Safely Wrapping a Connection Pool

Question

I am trying to implement row level security so our application can enforce more stringent access control.

One of the technologies we are looking into is Oracle's Virtual Private Database, which allows row level security by basically augmenting all queries against specific tables with a where clause predicate. Since we are in a web environment, we need to set up a special context within Oracle, inside a single request's thread. We use connection pooling with a service account.

I started to look into Eclipse Link and Hibernate. Eclipse Link seems to have events that fit perfectly into this model.

This would involve us migrating from hibernate, which is not a problem, but we would then be bound to EL for these events.

Oracle seems to imply that they implement at the data source level in Web Logic product.

The context is set and cleared by the WebLogic data source code.

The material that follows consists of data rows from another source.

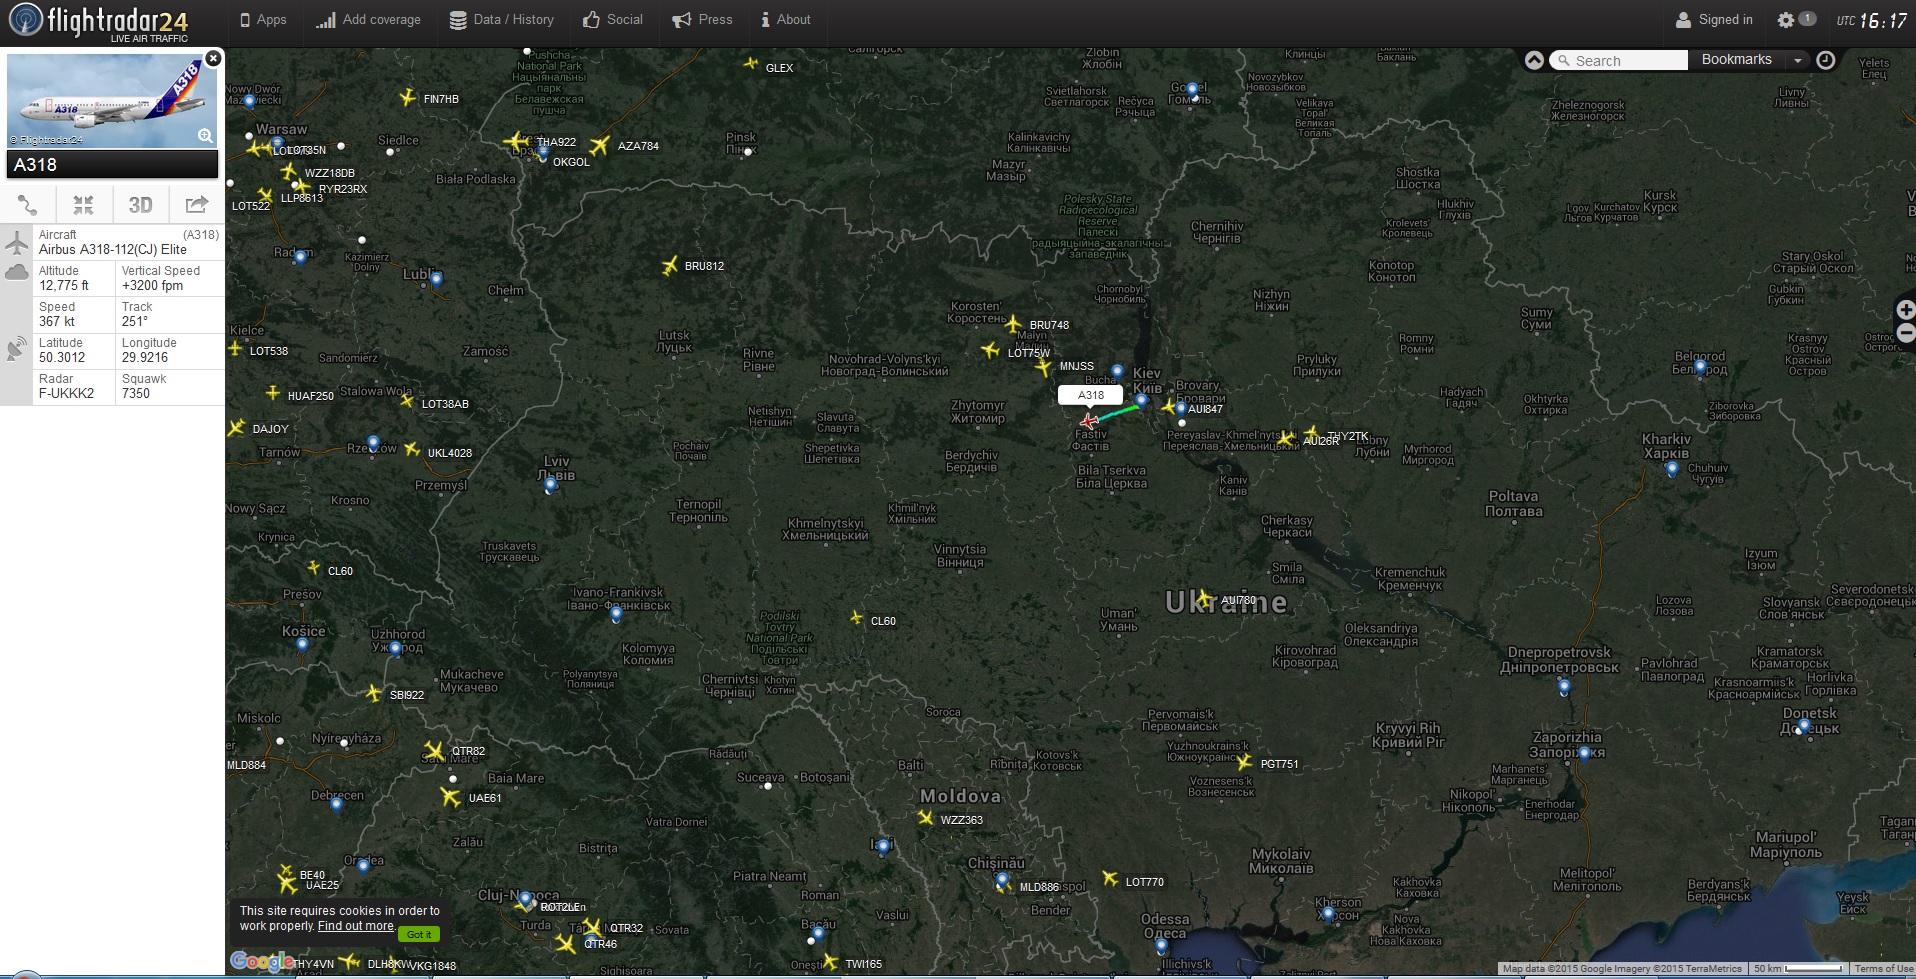Select the BRU812 aircraft on the map
Viewport: 1916px width, 979px height.
(670, 266)
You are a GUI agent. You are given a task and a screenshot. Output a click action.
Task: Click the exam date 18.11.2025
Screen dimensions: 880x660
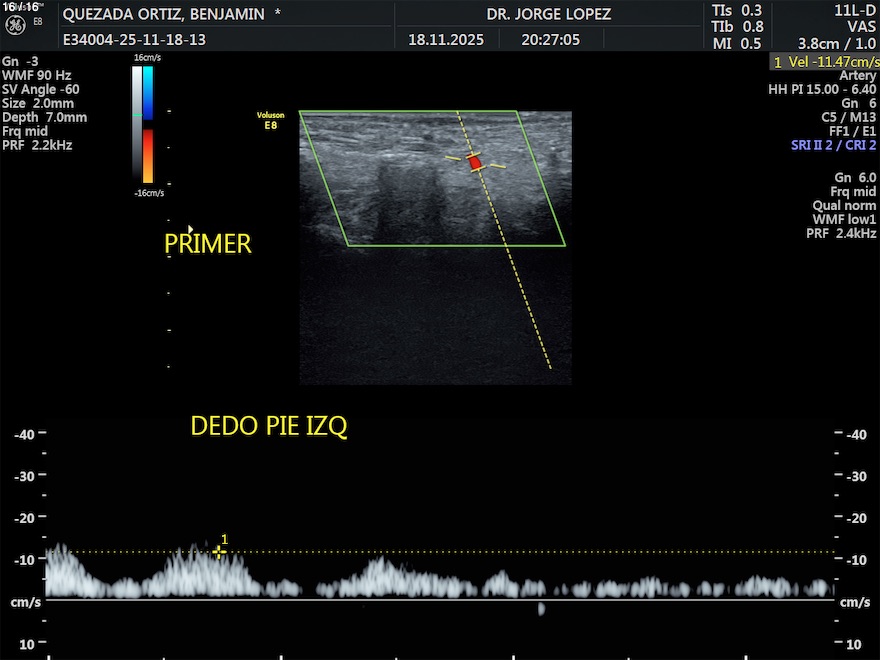tap(446, 40)
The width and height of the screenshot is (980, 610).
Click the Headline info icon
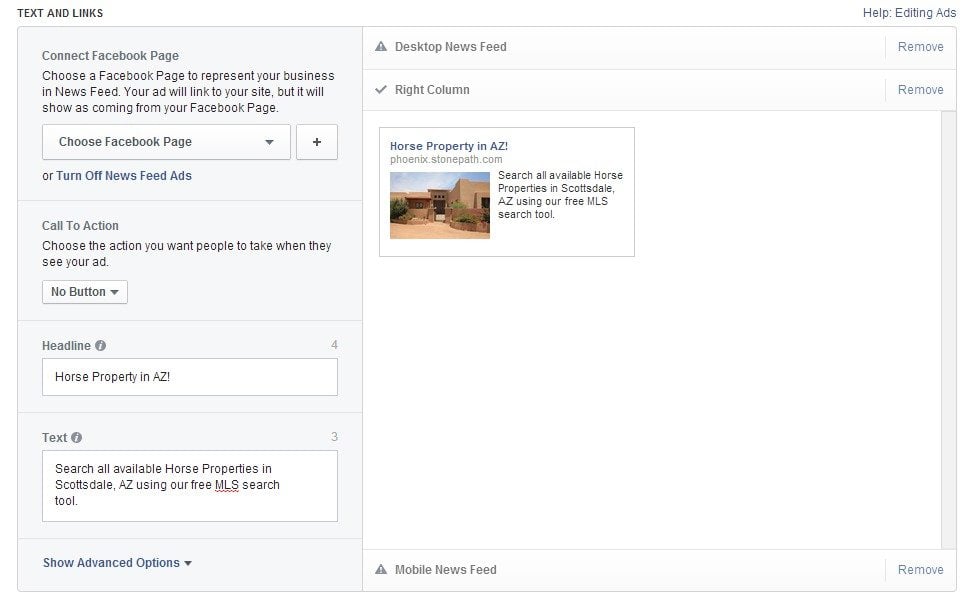pyautogui.click(x=100, y=346)
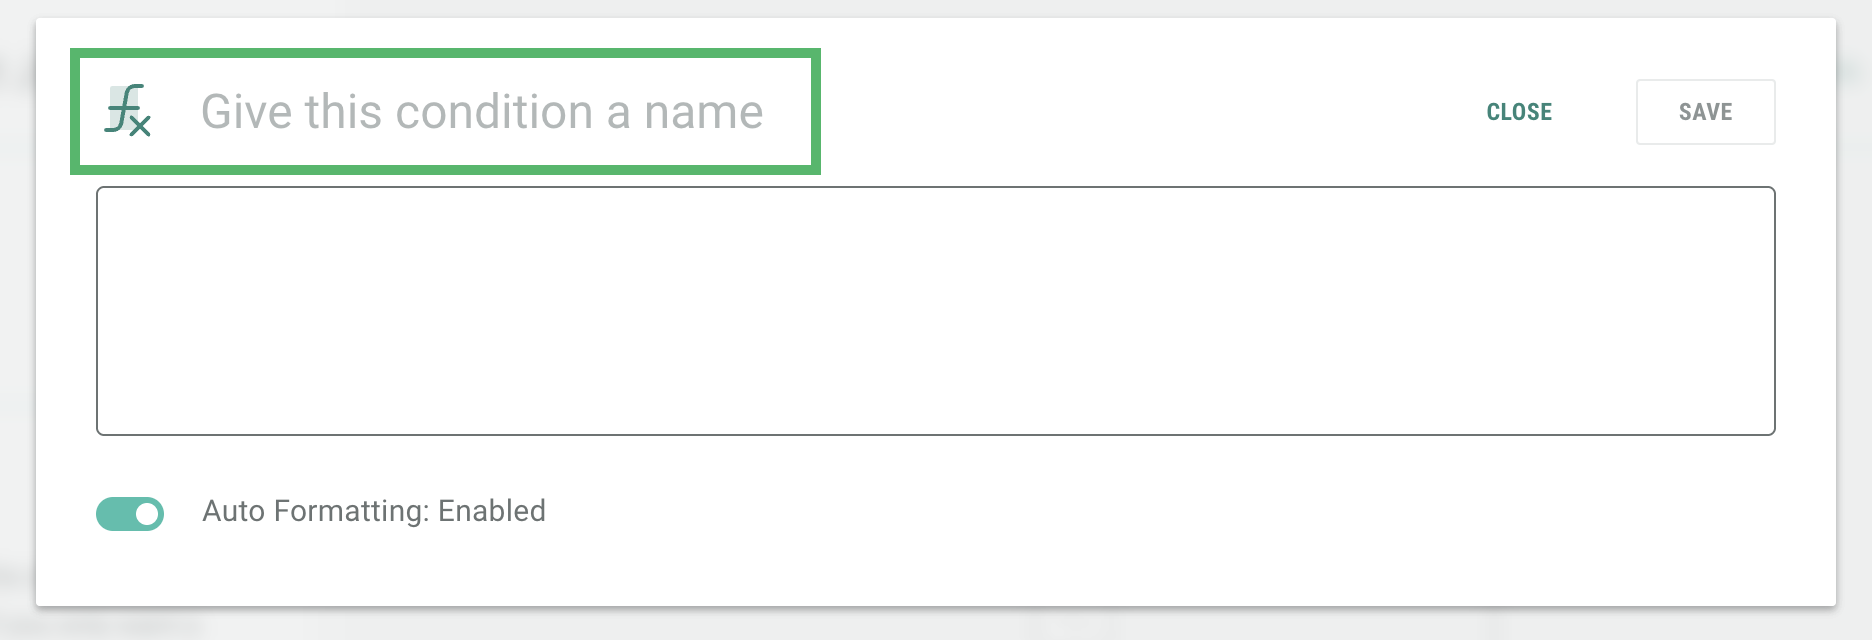
Task: Click the green CLOSE text link
Action: coord(1519,112)
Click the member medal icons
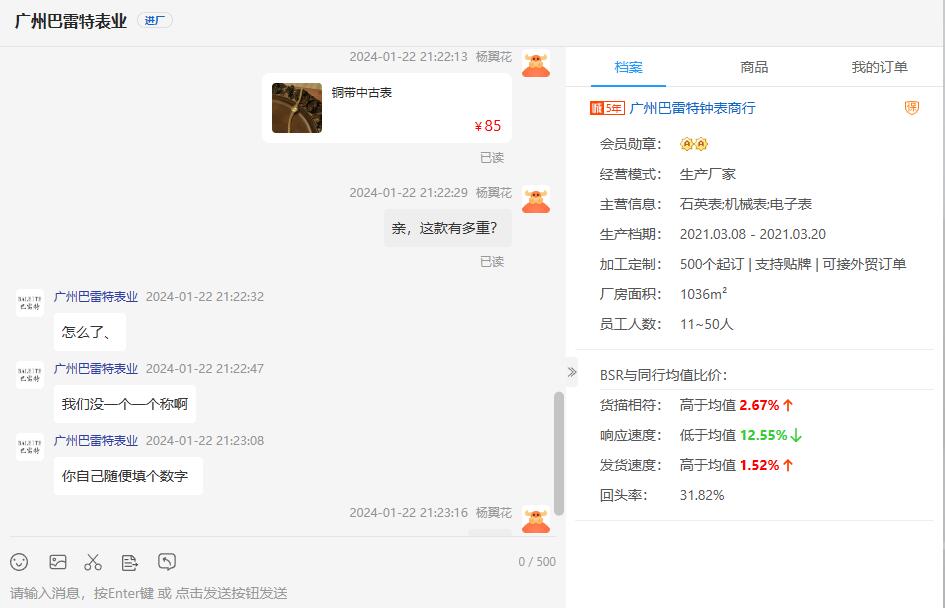The height and width of the screenshot is (608, 945). pos(694,145)
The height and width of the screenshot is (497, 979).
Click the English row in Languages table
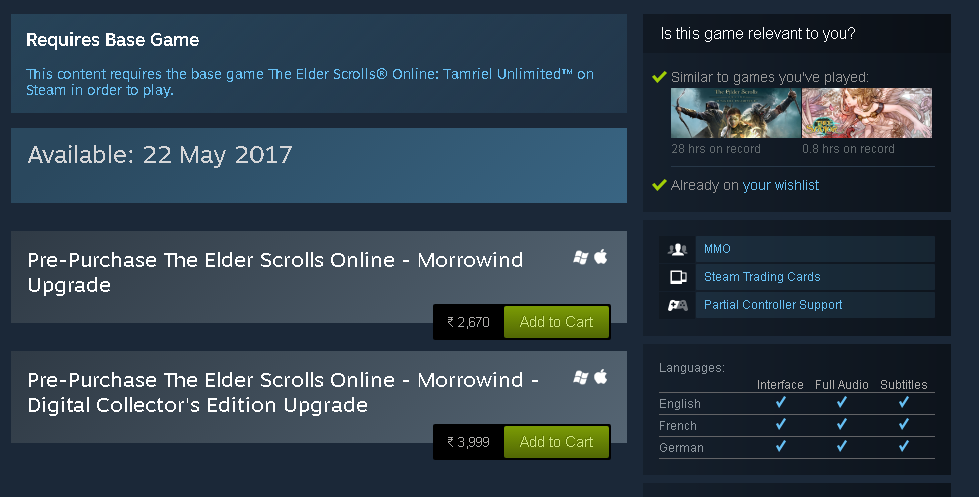pos(797,403)
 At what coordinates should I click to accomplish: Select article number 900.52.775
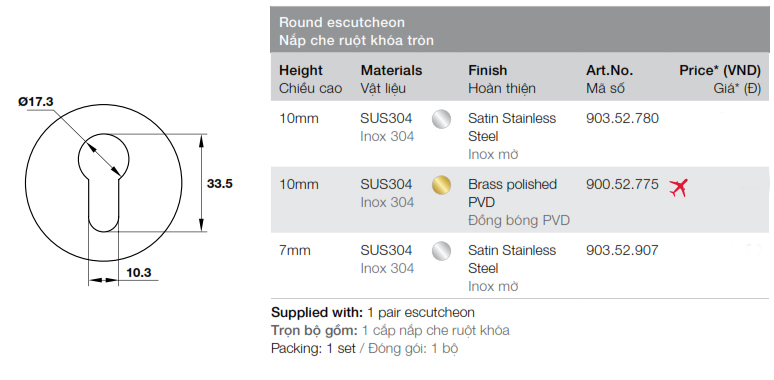click(x=622, y=185)
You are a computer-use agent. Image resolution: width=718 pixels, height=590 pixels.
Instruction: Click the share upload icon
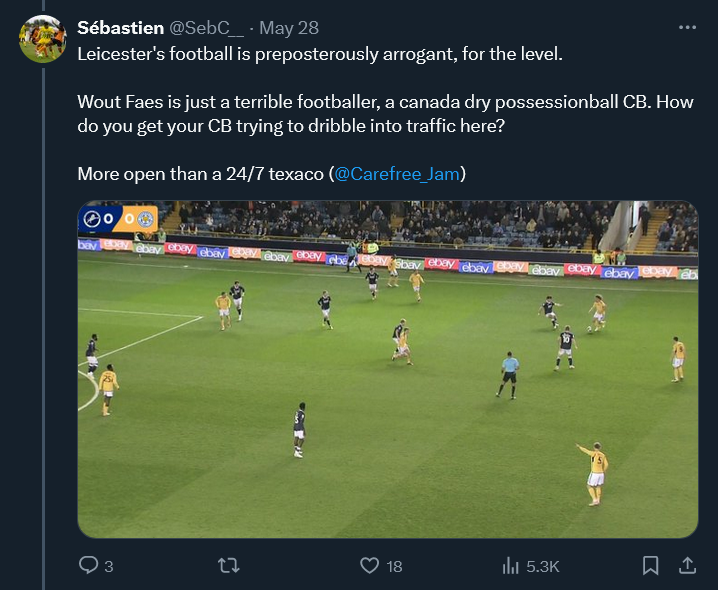(687, 566)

Question: Is it more appropriate to do this at the DataSource level with some series of events. What are the events or methods that I should pay the most attention too?

Added Question: How would I extend a connection pool to safely initialize an oracle context with some custom data? I am digging around in Apache, and it seems like extending BasicDataSource doesn't give me access to anything that would allow me to clean up the connection when Spring is done with it.

I need to set up a connection, and clean up a connection as the exit / enter the connection pool. I am hoping for an implementation that is so simple, no one can mess it up by breaking some delicate balance of products.

- Specifically we are currently using Apache Commons DBCP Basic Data Source

This would allow us to use various ways to connect to the database and still have our security enforced. But I don't see a great example or set of events to work with, and rolling my own security life cycle is never a good idea.

Answer 1

I eventually solved my problem by extending some of the Apache components.

First I extended org.apache.commons.pool.impl.GenericObjectPool and overrode both borrowObject() and returnObject(). I knew the type of the objects in the pool (java.sql.Connection) so I could safely cast and work with them.

Since for my case I was using Oracle VPD, I was able to set information in the Application context. I recommend you read about that in more depth. It is a little complicated and there are a lot of different options to hide or share data at various contexts level, and across RAC nodes. Start

In essence what I did was generate a nonce and use it to instantiate a session within oracle, and then set the access level of the user to a variable in that session, that the Oracle VPD policy would then read and use to do the row level filtering.

I instantiated and destroyed that information in my overridden borrowObject() and returnObject() The SQL I ran was something like this:

CallableStatement callStat =
                    conn.prepareCall("{call namespace.cust_ctx_pkg.set_session_id(" + Math.random() + ")}");
                  callStat.execute();

Note math.random() isn't a good nonce.

Next was to simply extend org.apache.commons.dbcp.BasicDataSource and set my object pool by overriding createConnectionPool(). Note that the way I did this disabled some functionality I did not need, so you may need to rewrite more or less than I did.